Though the following might seem obvious to some of you, I thought I take the time to write some lines about the data life-cycle on the Web and try to highlight some implicit assumptions and processes. We all know the old story: data itself may not be very exciting and people actually like applications rather than scrolling through endless tables or view a CSV file in a text editor. However, data is what ultimately drives applications, and, to a certain extend, our life.
When my family moved over from Austria recently, I experienced personally how much data is involved in our everyday life. Want to find a nice house? Searching for it requires quite some data (on both ends) such as location, prize range, number of rooms, etc. Have to register? Again, data is needed (insurance numbers, birth dates, etc.). Looking for a new car? New mobile phone contract? etc.
Ok, you get the idea. We need the data. It is not an end in itself, though. I want to relocate, buy stuff, sell stuff, find a new job (ahm, not really, right – this was just an example and so on. For all this I need data. It is not precisely that I’m so much interested in the data, but what I can do with the data. See above.

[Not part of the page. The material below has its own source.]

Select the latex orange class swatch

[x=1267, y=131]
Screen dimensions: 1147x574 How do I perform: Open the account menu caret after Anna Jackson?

Enough motivation. What’s the message? Well, so far (essentially the past 15 years) we have seen people using data on the Web. In services, in documents, etc. – traditionally it would look a bit like:
However, we can do better. Two key technologies enable us to get rid of a conceptually unnecessary component (the screen scraper) and offer data directly to the applications (while still serving humans the nice CSS-styled and Ajax-powered HTML pages) – one is a concrete RDF serialization called RDFa, the other is a set of principles, called linked data. So, what is possible with the above mentioned is something like:
This is essentially a paradigm shift from consumer-pull (that is, using layout information in HTML to guess the semantics) to publisher-push (that is, the one who publishes the data along with the document explicitly declares what the data is and what its semantics are). All you need is a globally universal and uniform way to refer to entities (such as houses, cars, mobile phones, etc.), which turns out to be URIs, a way to move the data around (you’ve guessed it, it’s HTTP) and a common data model to structure your data (correct, we’re talking about RDF). How does this fit together? Well, the latter three technologies are the core of linked data, and RDFa is the way to deliver RDF in HTML. Sounds easy? It is
Ok, enough theory. Now, two things to remember: first, this is not a vision or a dream. It’s reality. You can use it NOW. In your Web site, in your Web application. Second: it’s cheap. Just change your templates, which generate the HTML from the RDBMS or use a CMS which has built in support for it (for example, in Drupal you can already use it with some tiny configuration changes). And you can test and view the results: for example, using Google’s rich snippets test tool or, say, in a generic Web of Data browser.